Even the central government has increased the MSP for 14 Kharif crops which will make the farmer get 50% returns on the production.
Going forward as soon as the lockdown is lifted and life returns to the normal different sector has to wait for some time to return to normal. But the agriculture sector seems to return to normal demand very soon compared to other sectors. The household consumption has not seen a hit due to lockdown according to the report.
COVID19 Effect on Indian Markets and Way ahead
The is obviously uncertain for many countries. In Indian also the number of cases is increasing day by day. Today (June 4th 2020) the number of daily cases is more than 9000. With no evidence of a decrease in the cases the markets are moving cautiously.
The bulls are trying to slowly enter the market with the view that the trial for the vaccine will be successful and the market will rebound soon. but there are still bears that are still on panic mode with selling continued on alternate or someday of the week.
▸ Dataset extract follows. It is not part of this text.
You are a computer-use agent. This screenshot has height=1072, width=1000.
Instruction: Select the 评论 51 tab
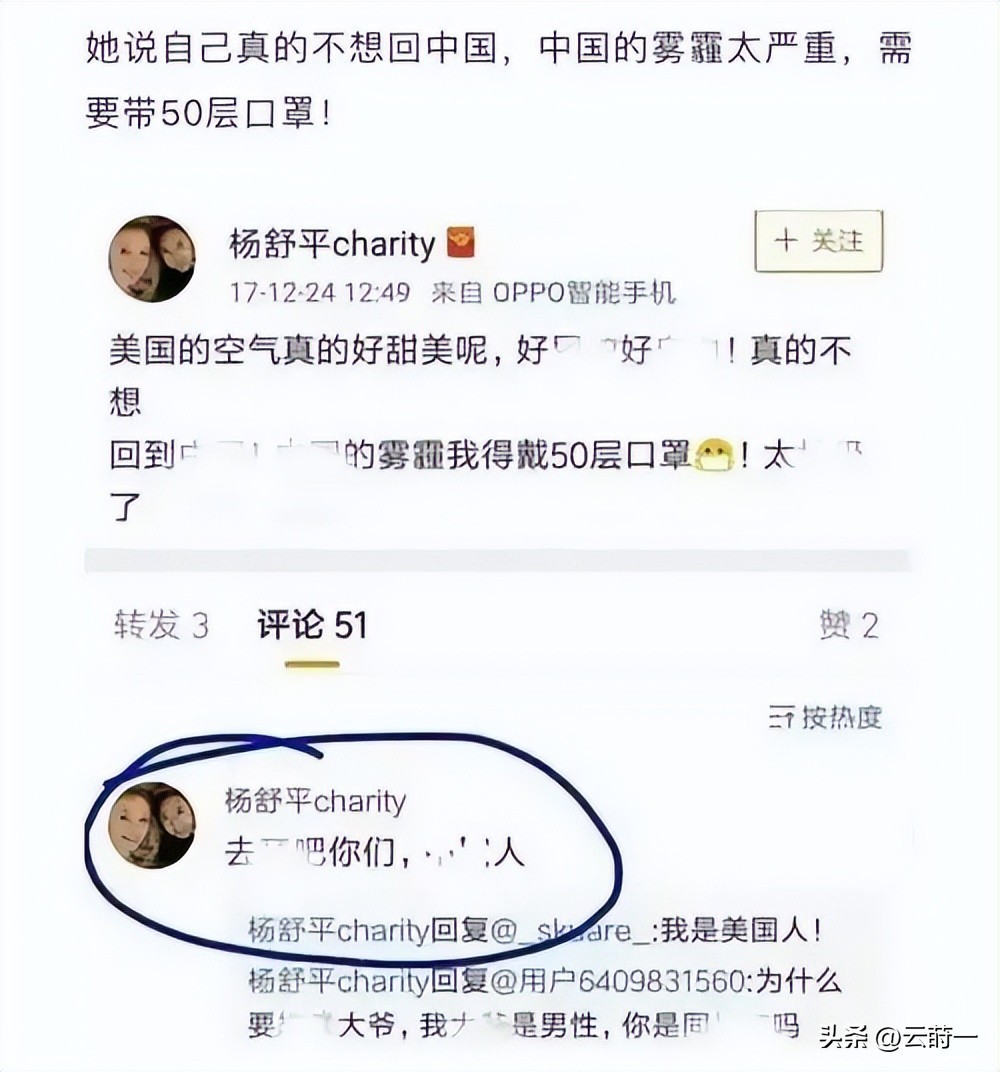click(312, 625)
With bulls want to enter at the present bottom and Bears want to play cautiously the market in oscillating. This is a very high volatile situation and volatility in the markets will make the market unpredictable.
The sentiment in the world economy is gloomy and is visible in the movement of the market across the globe. Even some tried to categorize the covid19 as the black swan event with respect to some of the world most devastating events such as the global recession of 2008.
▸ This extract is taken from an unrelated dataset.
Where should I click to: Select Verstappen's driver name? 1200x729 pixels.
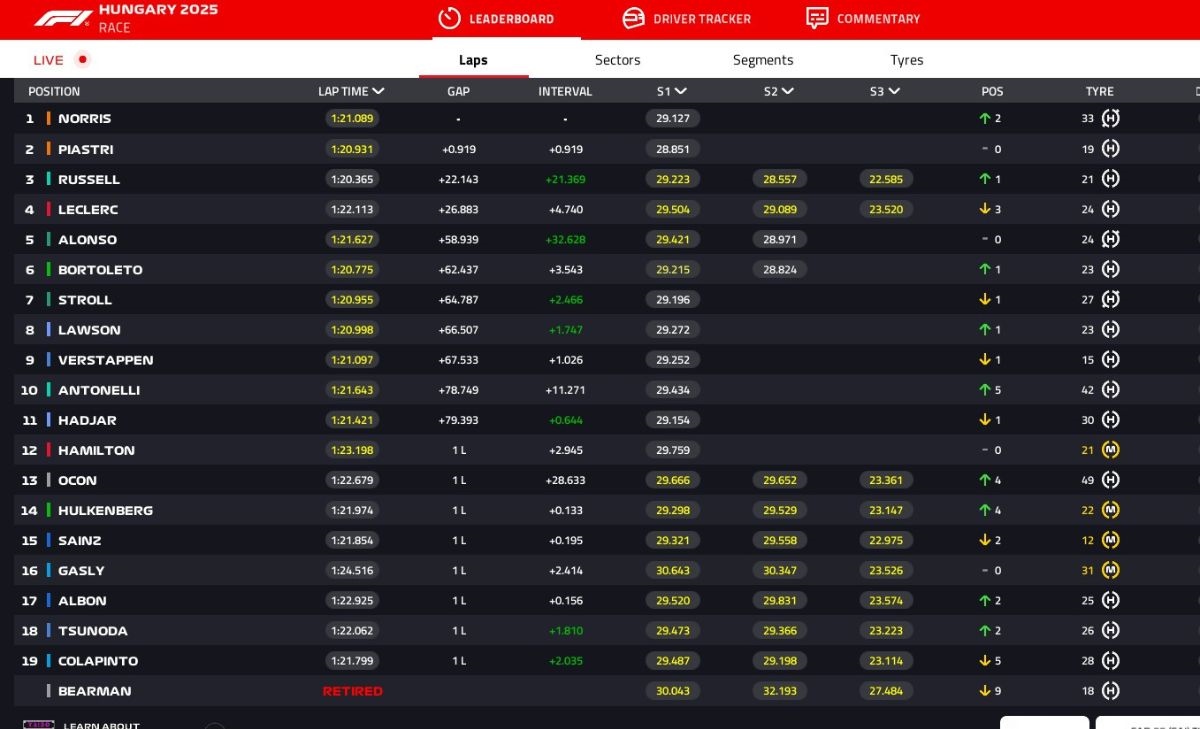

But the stock market history reveals that the market has a Crash and Recovery and Indian market will also fall into this. Sensex plunged 53 per cent in one year in “Harshad Mehta Scam” (1992) but recovered 127 per cent in 1.5 years. During the “Asian Crisis” (1996) Sensex dipped 40 per cent in four years but recovered 115 per cent in one year. During “Tech Bubble” (2000) Sensex crashed 56 per cent in 1.5 years but recovered 138 per cent in 2.5 years. When the US faced the “Real Estate – Lehman” crisis (2008) Sensex crashed 61 per cent in a year but recovered 157 per cent in 1.5 years. The current market has crashed around 30 per cent in less than three months. Due to COVID-19, no one knows when the economy will be back on track. Some Experts even compare this meltdown of economies with the “Great Depression” of the 20th Century. The “Great Depression” started in 1929 and lasted until the late 1930s. Between 1929 and 1932, worldwide Gross Domestic Product (GDP) fell by an estimated 15 per cent. By comparison, worldwide GDP fell by less than 1 per cent from 2008 to 2009 during the Great Recession
So Historic data suggests that there will be a sharp recovery with the bulls trying to enter the market at lows when the situation is becoming stable and returning to normalcy. but it is only a simple question of when is such moment probable to happen in COVID19 pandemic situation.
Experts believe that the present volatility in the market can only be reduced if there is a vaccine that gets approved for the treatment of COVID19. The is the main catalyst that can bring back the sentiment of the investors and bring the market to rebound state. Historically the trade will rebound sharply that it will be in no time that you will see it reaches the new normal level.